Retype all entries exactly, skipping pictures.

→ Collected data:
^^^^^^^^
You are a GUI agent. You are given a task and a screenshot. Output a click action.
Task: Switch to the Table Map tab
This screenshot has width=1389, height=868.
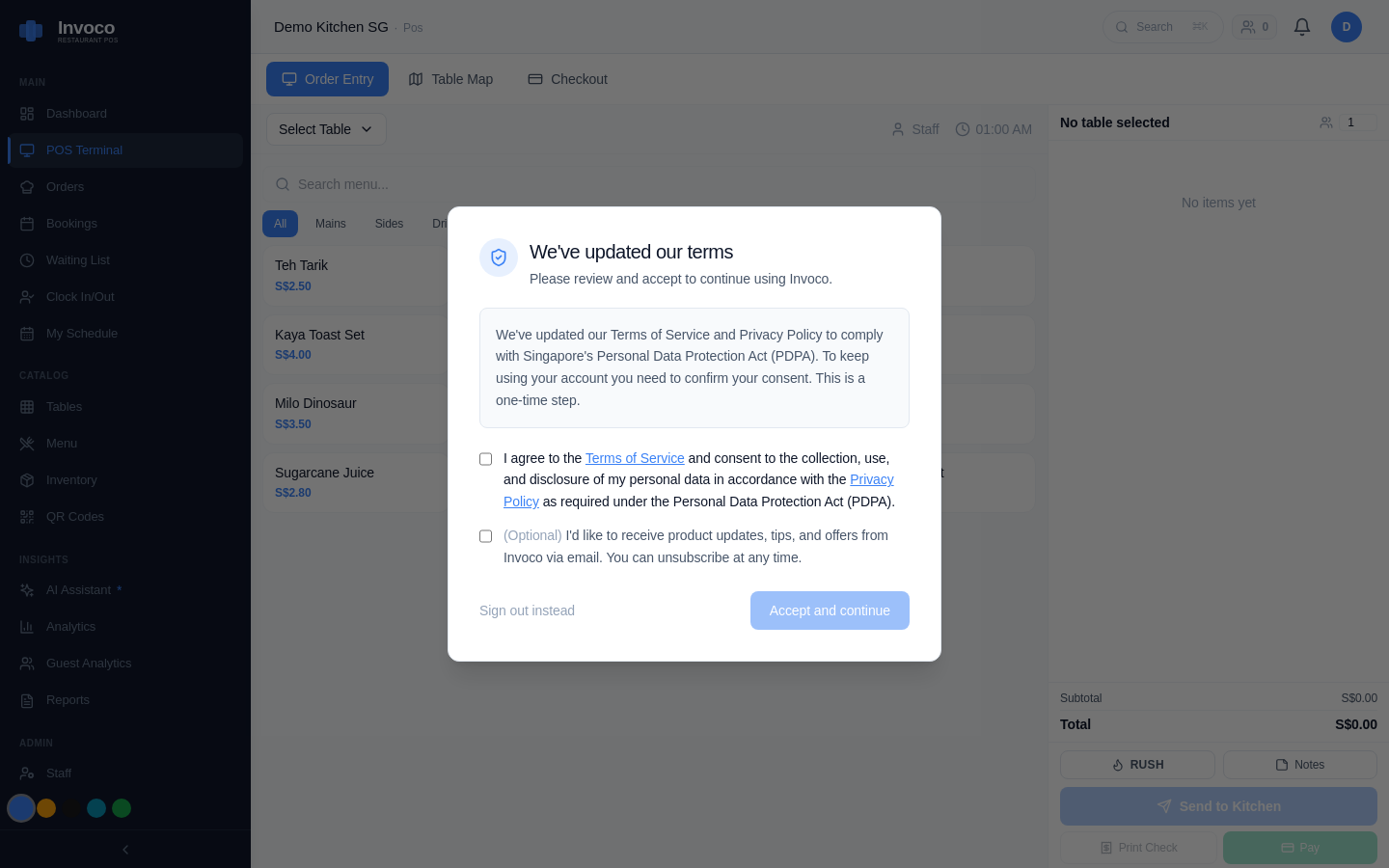pyautogui.click(x=450, y=78)
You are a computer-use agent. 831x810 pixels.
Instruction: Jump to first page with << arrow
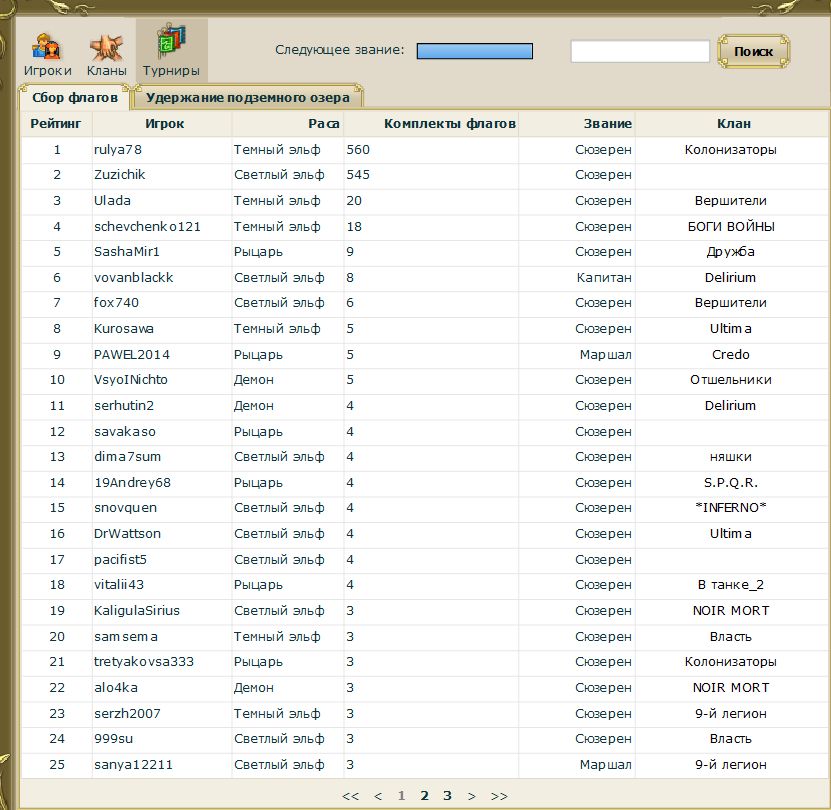click(x=350, y=796)
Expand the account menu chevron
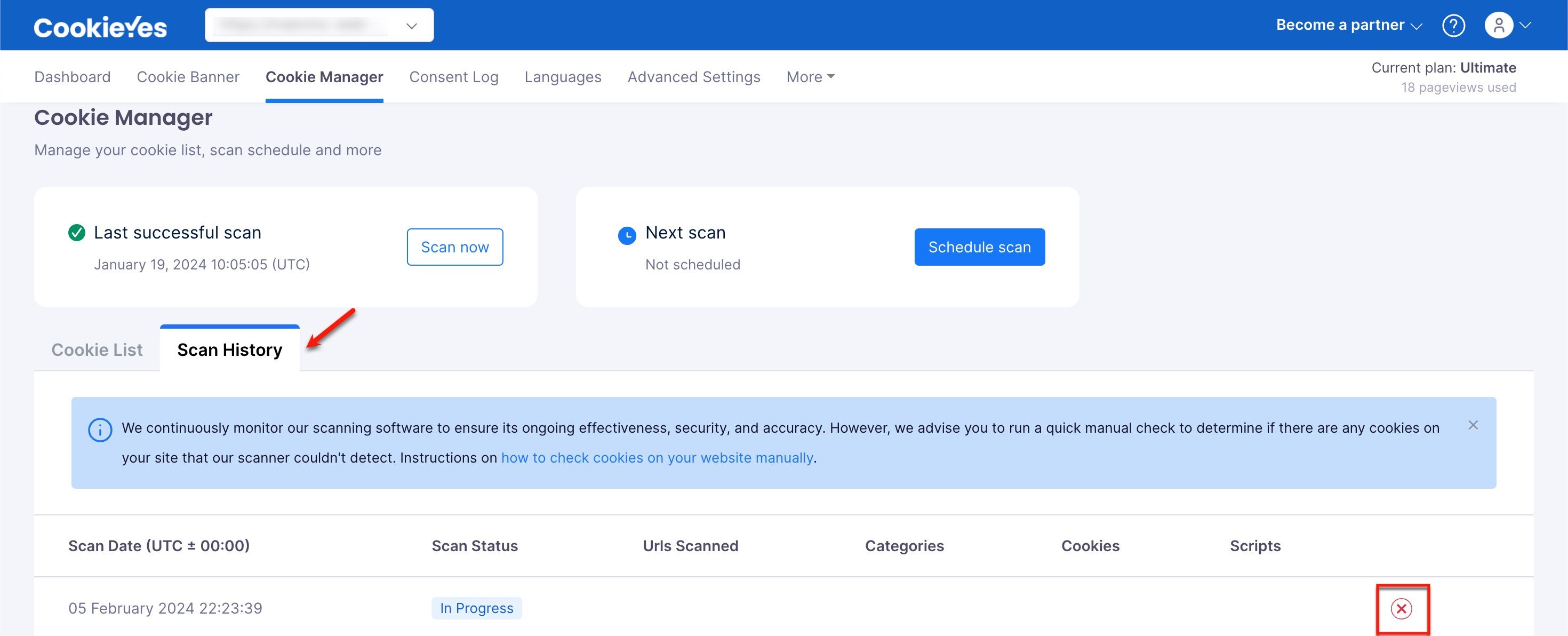Screen dimensions: 1568x636 pyautogui.click(x=1525, y=26)
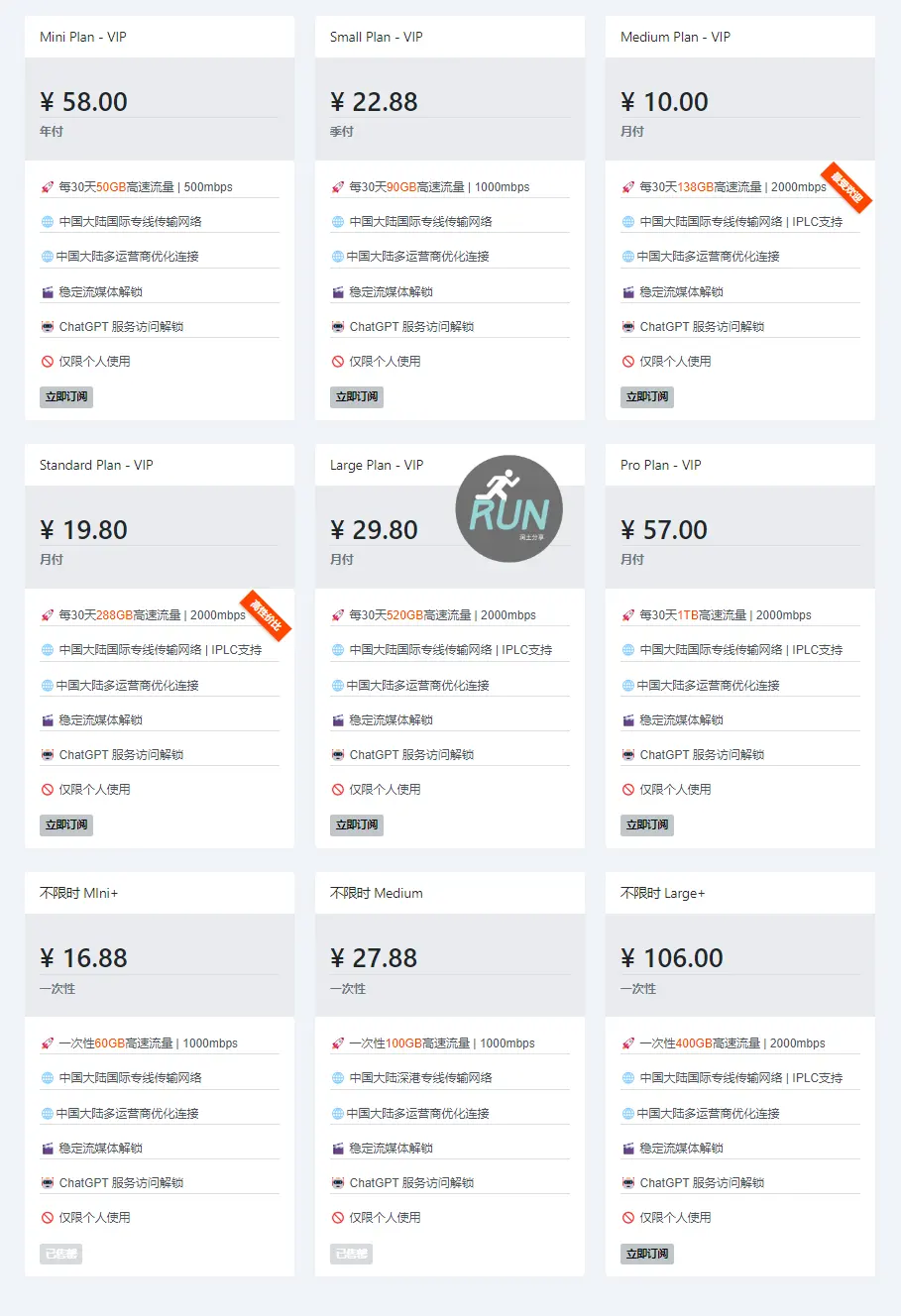Order the Medium Plan - VIP via 立即订阅
This screenshot has height=1316, width=901.
click(x=647, y=397)
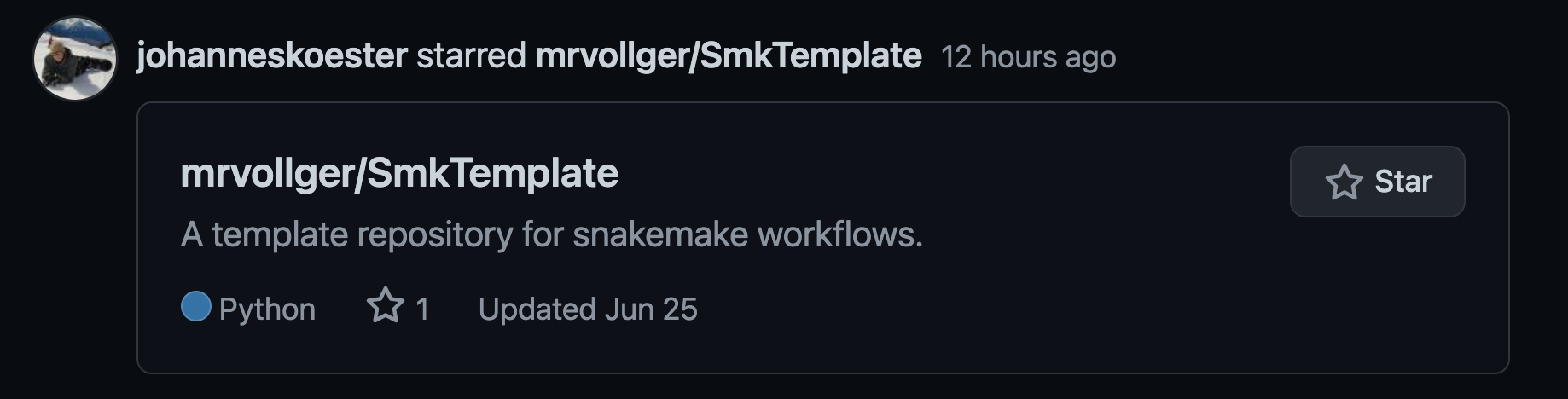Click the Python language label
This screenshot has width=1568, height=399.
point(267,309)
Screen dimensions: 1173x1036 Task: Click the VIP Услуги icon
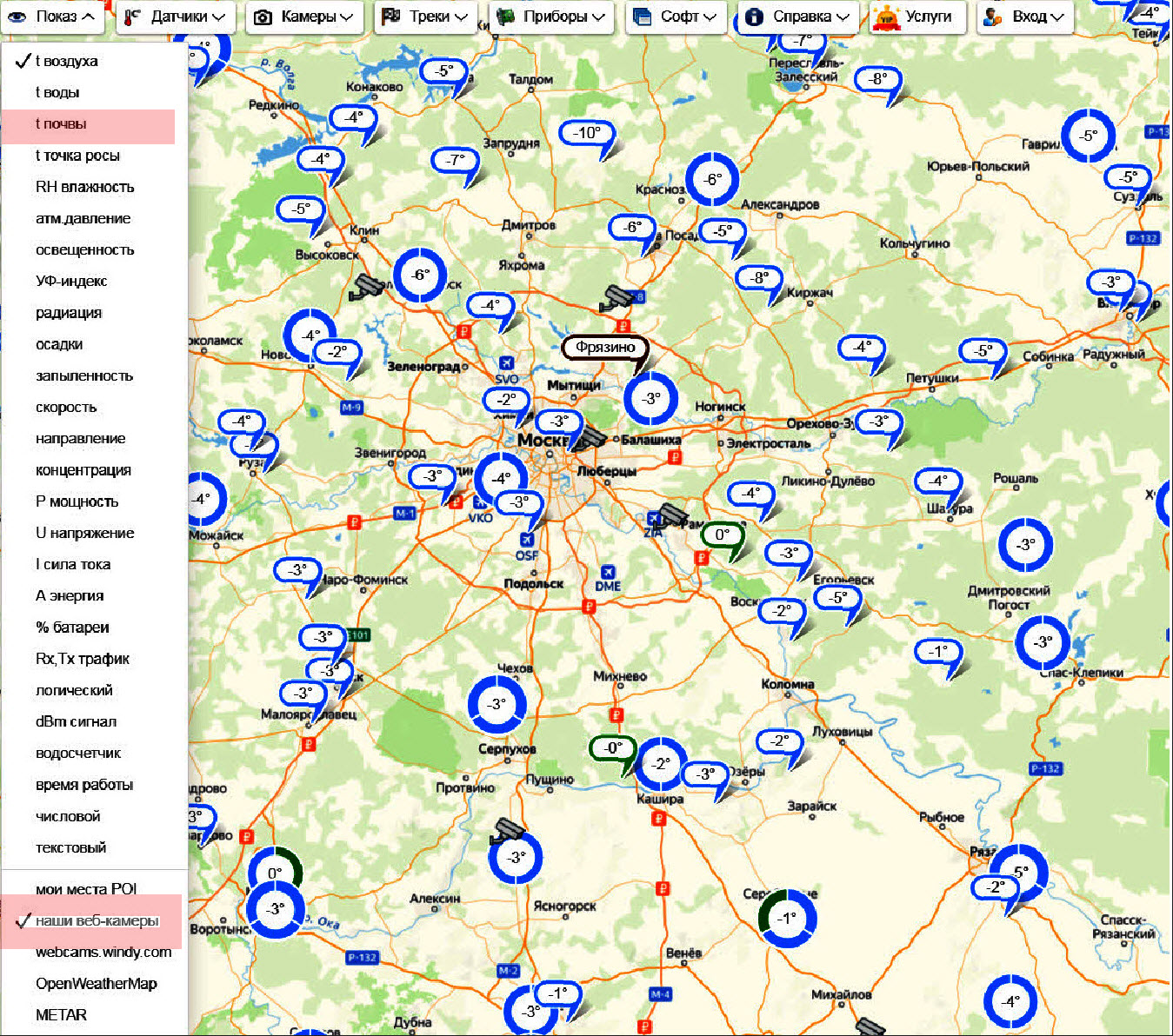[x=886, y=17]
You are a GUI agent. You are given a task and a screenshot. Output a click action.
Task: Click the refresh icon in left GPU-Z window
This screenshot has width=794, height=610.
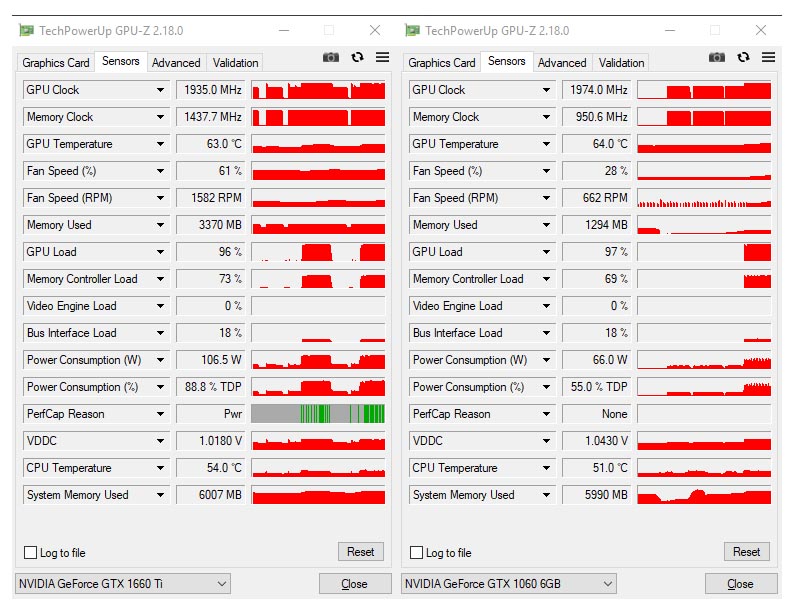[357, 58]
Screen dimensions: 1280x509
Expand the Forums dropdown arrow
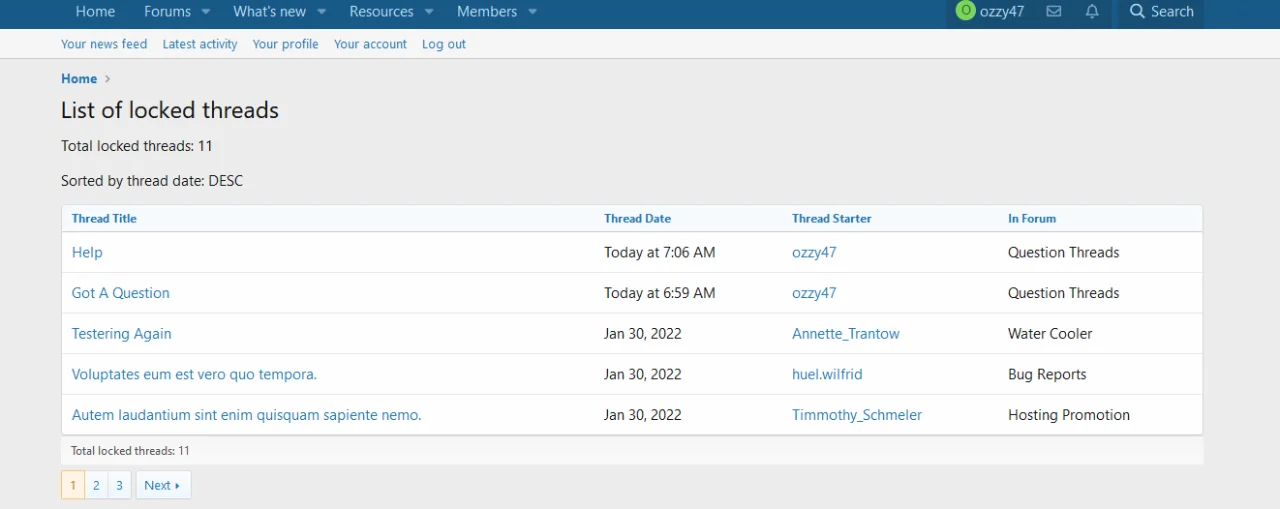pos(206,12)
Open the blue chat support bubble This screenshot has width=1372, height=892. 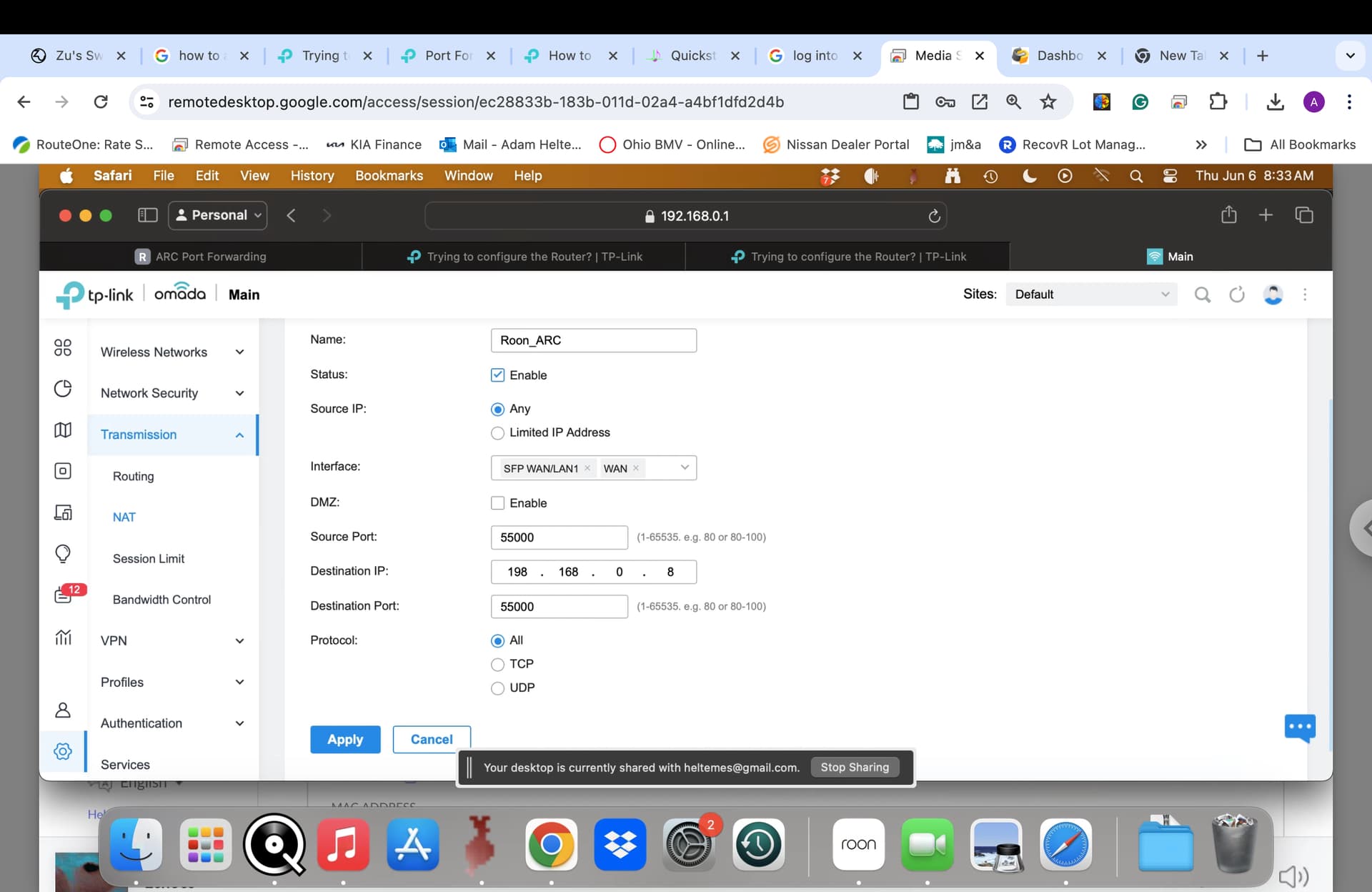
^^^^^^^^
→ Response to this exercise:
You are a GUI agent. You are given a task and a screenshot. Output a click action.
Task: Switch to the Table Map tab
This screenshot has width=1389, height=868.
pyautogui.click(x=450, y=78)
You are a computer-use agent. 831x810 pixels.
Instruction: Jump to first page with << arrow
click(x=350, y=796)
Expand the account menu chevron
Screen dimensions: 1568x636 pyautogui.click(x=1525, y=26)
Order the Medium Plan - VIP via 立即订阅
This screenshot has height=1316, width=901.
click(x=647, y=397)
Click the Python language label
This screenshot has width=1568, height=399.
point(267,309)
Screen dimensions: 1173x1036 Task: Click the VIP Услуги icon
[x=886, y=17]
You are a GUI agent. You are given a task and a screenshot. Output a click action.
Task: Click the refresh icon in left GPU-Z window
This screenshot has width=794, height=610.
[357, 58]
Screen dimensions: 1280x509
Expand the Forums dropdown arrow
pos(206,12)
Open the blue chat support bubble This screenshot has width=1372, height=892. 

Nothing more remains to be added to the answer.